Die Innenpolitikerin mahnt die Landesregierung, die Lösung des offenkundigen Problems nicht allein den Kommunen und den Feuerwehren zu überlassen, sondern gemeinsam mit ihnen Konzepte zu entwickeln, um den Trend zumindest aufzuhalten. „Innenminister Geibert hat vollkommen recht, es gibt keine Alternative zur freiwilligen Feuerwehr.“ Renner mahnt hinsichtlich der Nachwuchsgewinnung bei der Feuerwehr, bestehende soziokulturelle Hemmnisse abzubauen, die es Mädchen und jungen Frauen bislang erschweren, Mitglied der Feuerwehr zu werden. „Auch der Anteil von etwa einem Viertel Mädchen und jungen Frauen bei den Jugendfeuerwehren kann nicht darüber hinwegtäuschen, dass es noch erheblichen Nachholbedarf gibt, die Feuerwehren flächendeckend auch für Frauen attraktiv zu gestalten“, so die LINKE Abgeordnete, die sich Ende August mit dem Thüringer Feuerwehrverband auf dessen Einladung zu einem Arbeitsgespräch treffen und u.a. auch die Frage der Nachwuchsgewinnung erörtern wird.

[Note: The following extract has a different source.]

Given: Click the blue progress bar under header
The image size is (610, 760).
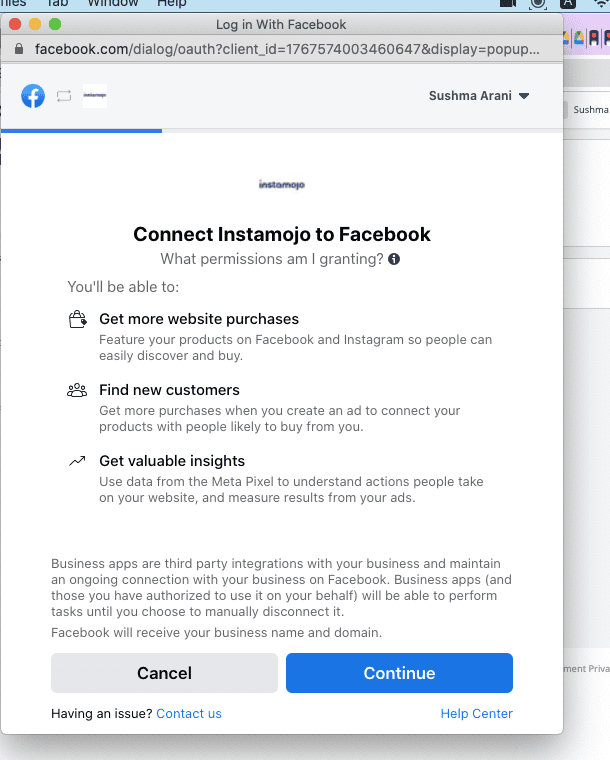Looking at the screenshot, I should point(81,130).
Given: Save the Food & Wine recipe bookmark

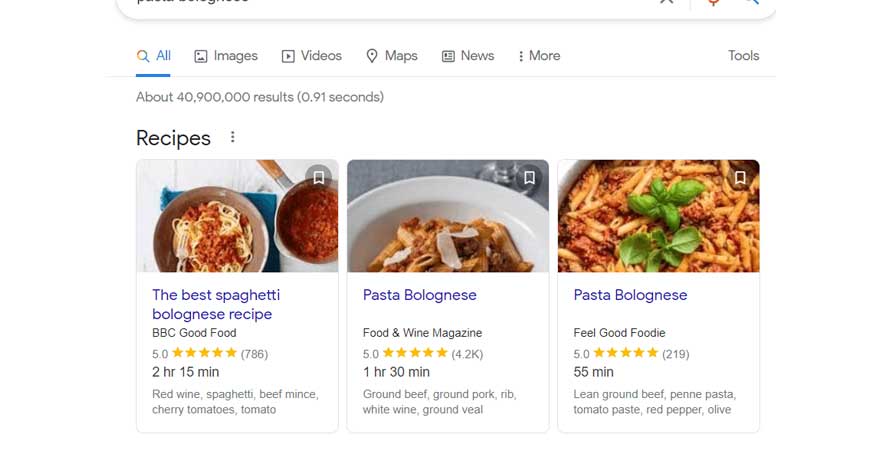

Die nach der Katastrophenschutzverordnung verpflichtende Aufstellung von Katastrophenschutzeinheiten in den Landkreisen und kreisfreien Städten sieht Frau Renner nach wie vor kritisch. „Angesichts der bevorstehenden Kreisgebietsreform ist es nicht verantwortlich und auch nicht sachgerecht, dass z.B. die Stadt Suhl in Sonderfahrzeuge in gleichem Umfang investieren muss, wie der Landkreis Schmalkalden-Meiningen.“ Die Fraktion DIE LINKE hatte dies bereits im Februar zum Anlass genommen, in einer Beratung des Innenausschusses die Verordnung zu hinterfragen. „Das Risikopotential für Katastrophen ist in Thüringen unterschiedlich ausgebildet, so dass ein flächendeckendes Vorhalten der einheitlich vorgeschriebenen Sonderfahrzeuge und der damit verbundene Finanzierungsaufwand für Investitionen und Ausbildung nicht gerechtfertigt scheinen“, so Renner.